Tell Me Something I Don't Know

The doctor is in!

He's 30 minutes late, so I'm dozing on the exam table. Sebastian the First ruptured a few weeks ago, amid a multitude of Vicodin and a tearful call to the DNB, who would not leave his Emergency Room shift for his ailing wife. Being married to a doctor isn't all it's cracked up to be, still. I'm here now to get the results of an additional ultrasound, which showed another cyst.

The doctor, however, in his rush to start seeing his waiting patients, hasn't had time to properly review my chart. "So you're here for pelvic pain," he states.

"No," I respond. "I'm here for an ultrasound follow-up." I do have great respect for the doctoring profession as a whole, but I am interested to see how this visit will go.

"Ah, yes," he says and flips through my chart. "So last time you were here, your cyst was... [more flipping] the same size it is now. Well, that's good."

"Actually," I correct him, "it's a different cyst. The last one was on my right ovary. This one is on my left."

"So it is, so it is," the doctor acknowledges. He continues flipping for a moment, then begins pacing the room. "What happens is that your body cycles every four weeks."

I nod. I am, after all, 26 years old. I do know a thing or two about the female cycle.

"When your body cycles," he continues, "it releases an egg."

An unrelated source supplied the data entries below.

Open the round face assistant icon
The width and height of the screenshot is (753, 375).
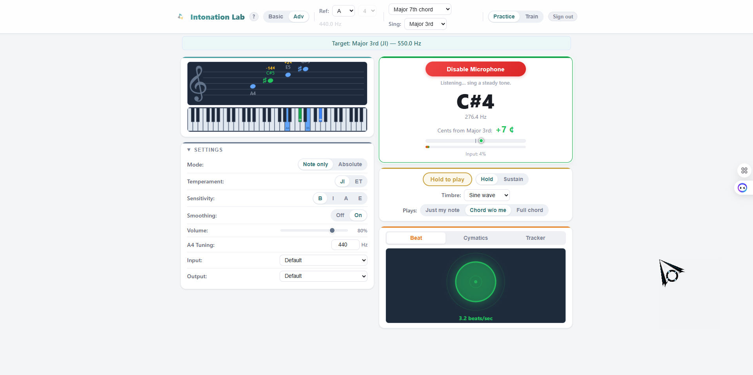[x=742, y=188]
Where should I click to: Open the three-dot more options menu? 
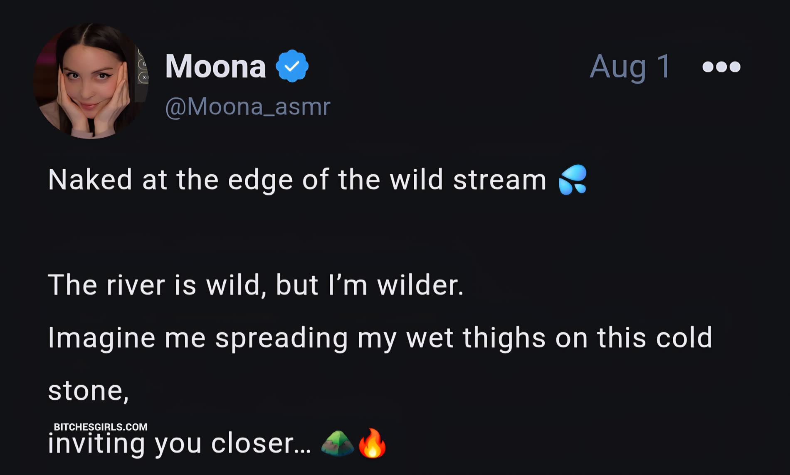(x=721, y=67)
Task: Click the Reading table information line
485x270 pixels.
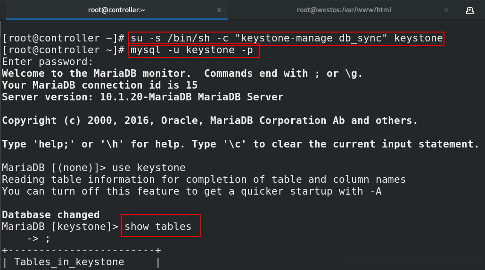Action: pyautogui.click(x=204, y=180)
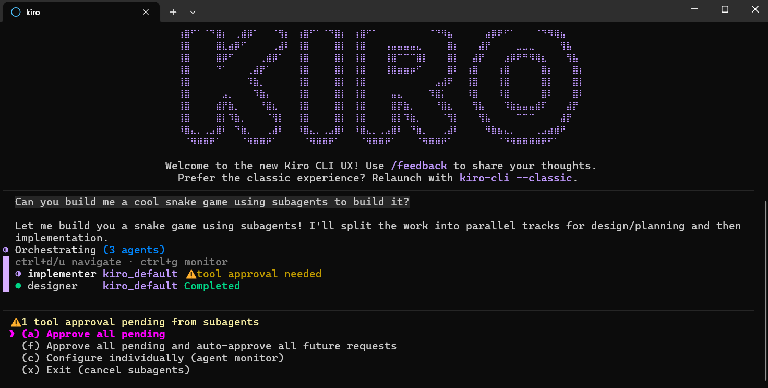768x388 pixels.
Task: Expand the underlined implementer agent entry
Action: [x=62, y=274]
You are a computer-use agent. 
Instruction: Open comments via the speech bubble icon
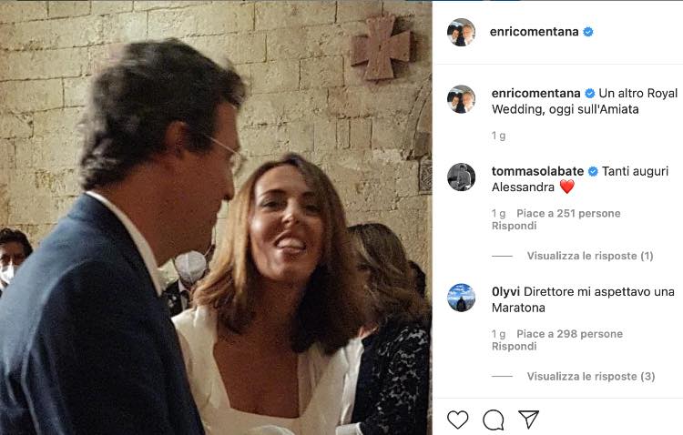click(494, 420)

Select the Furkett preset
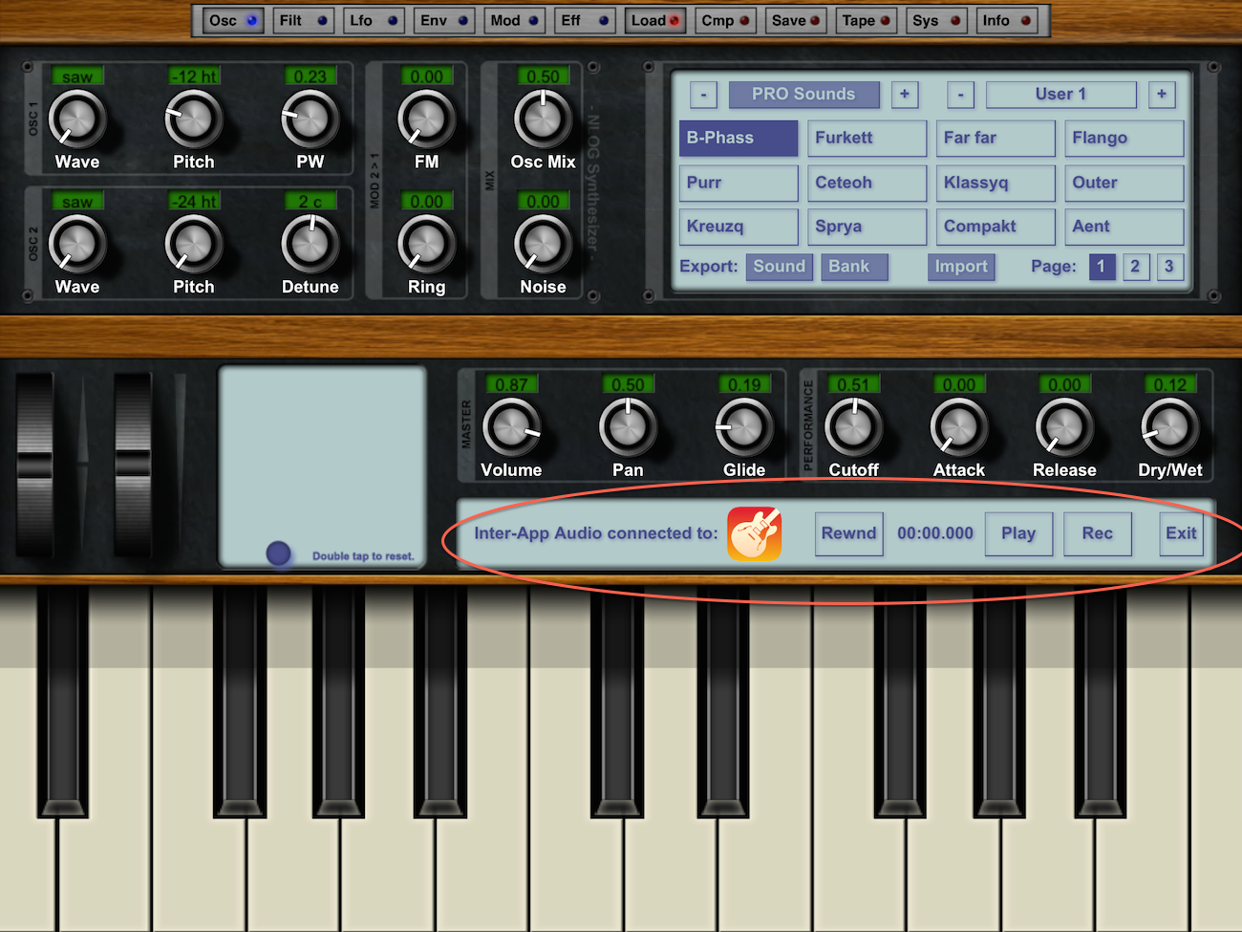(867, 138)
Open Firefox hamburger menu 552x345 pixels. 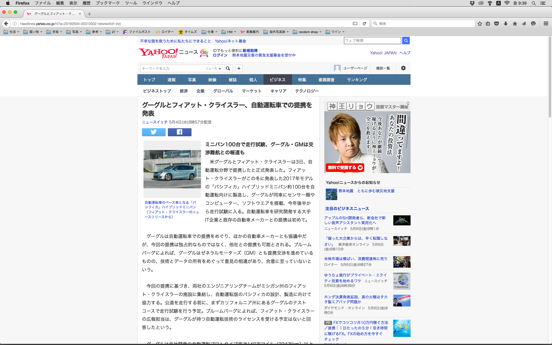[x=546, y=24]
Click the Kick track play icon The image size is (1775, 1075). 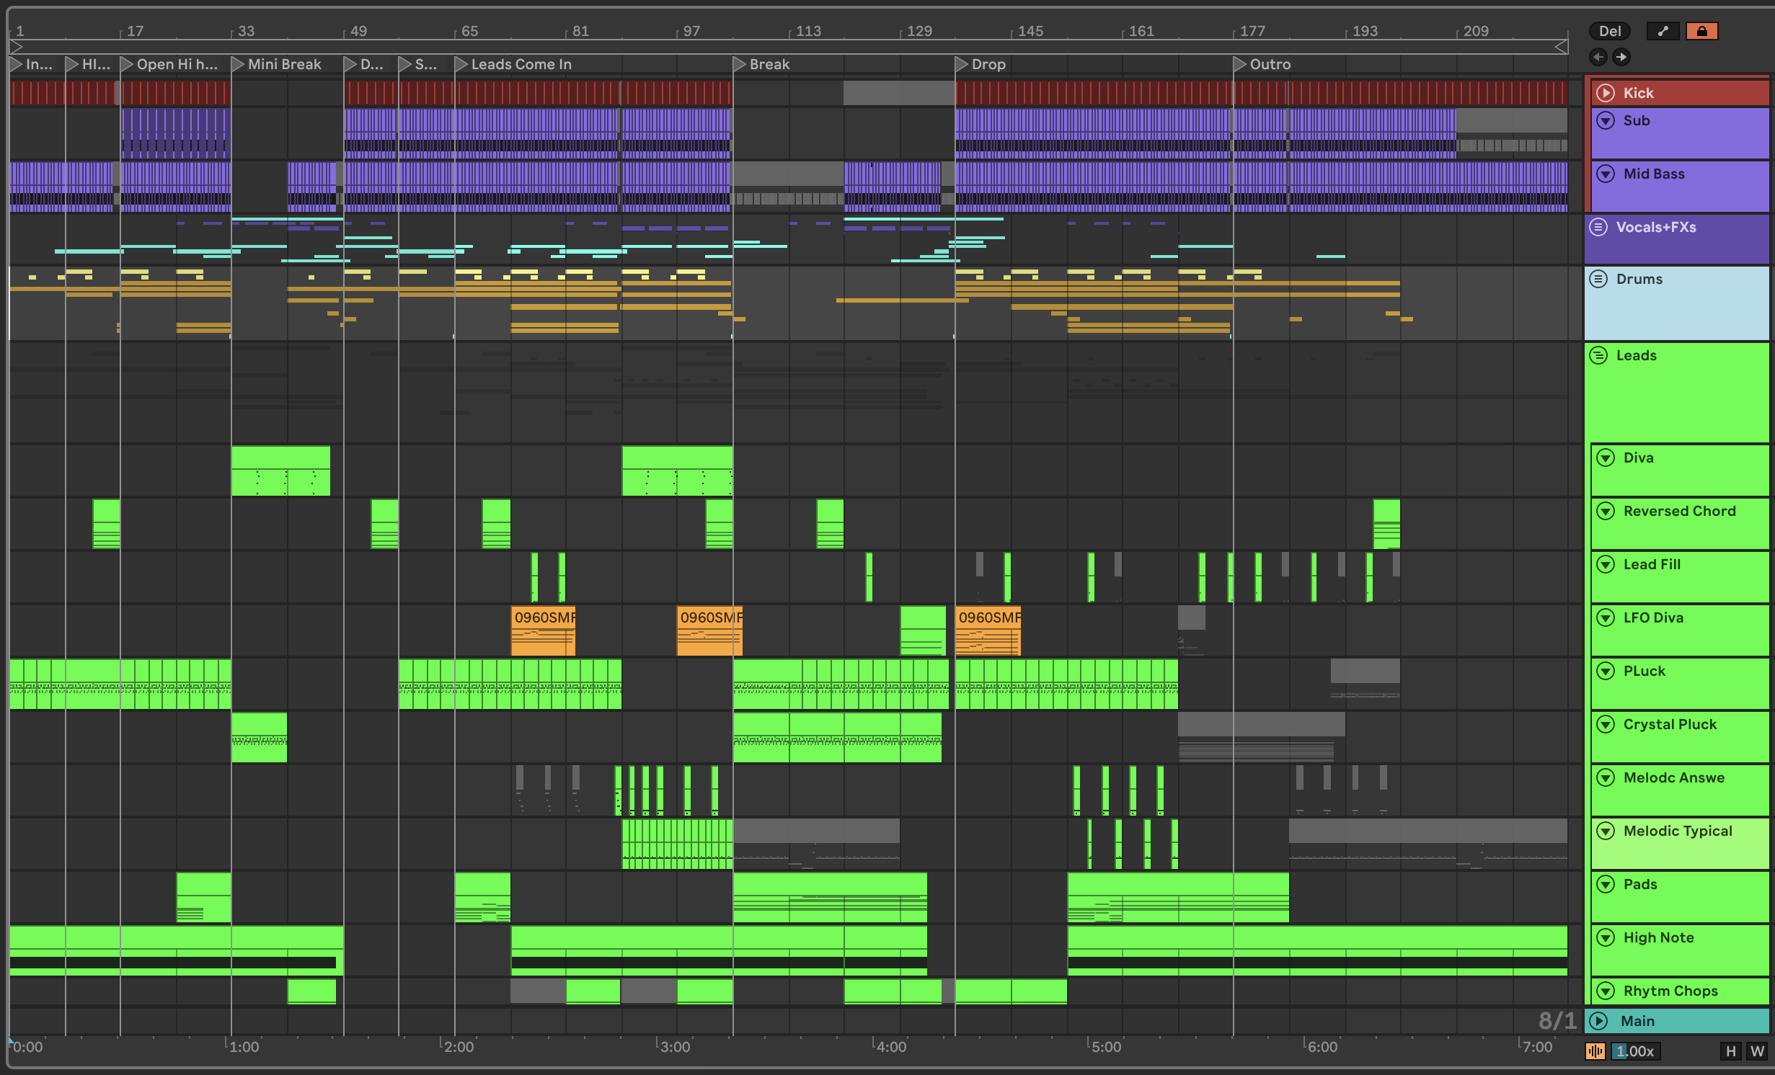(1606, 93)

I nod again and swing my legs restlessly.

"You need to be aware of a laproscopic procedure we can do. It's a surgical procedure in which we look inside the pelvis to figure out what's causing unexplained pain." He continues pacing.

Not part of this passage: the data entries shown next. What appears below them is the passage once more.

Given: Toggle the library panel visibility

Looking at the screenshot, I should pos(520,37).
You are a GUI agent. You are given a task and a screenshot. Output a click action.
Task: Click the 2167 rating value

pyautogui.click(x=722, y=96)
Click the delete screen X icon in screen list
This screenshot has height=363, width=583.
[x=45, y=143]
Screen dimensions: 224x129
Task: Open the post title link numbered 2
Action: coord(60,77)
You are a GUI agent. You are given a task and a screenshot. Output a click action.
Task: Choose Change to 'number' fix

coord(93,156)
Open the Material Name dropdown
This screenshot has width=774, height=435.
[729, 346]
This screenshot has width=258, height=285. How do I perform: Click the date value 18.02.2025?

"But I'm not having pain anymore," I remind him.

He stops in front of me and picks up my chart again. "Let's look at the ovary volume."

"Okay," I agree.

"What's happened here is a switch. The right ovary is down to where the left ovary was before, but now the left ovary volume has increased."

"Okay," I say again.

He starts pacing again, back and forth across the room. "So for unexplained pain like yours, we would do a laproscopic procedure."


"It's a surgical procedure. We look inside the pelvis to see what might be causing you pain. Sometimes it's completely normal. Sometimes there's something wrong, but we can fix it. We use that procedure for unexplained pain."

"But I thought the pain I formerly had was caused by the cyst," I tell him.

"Well, yes. So that wouldn't be unexplained then."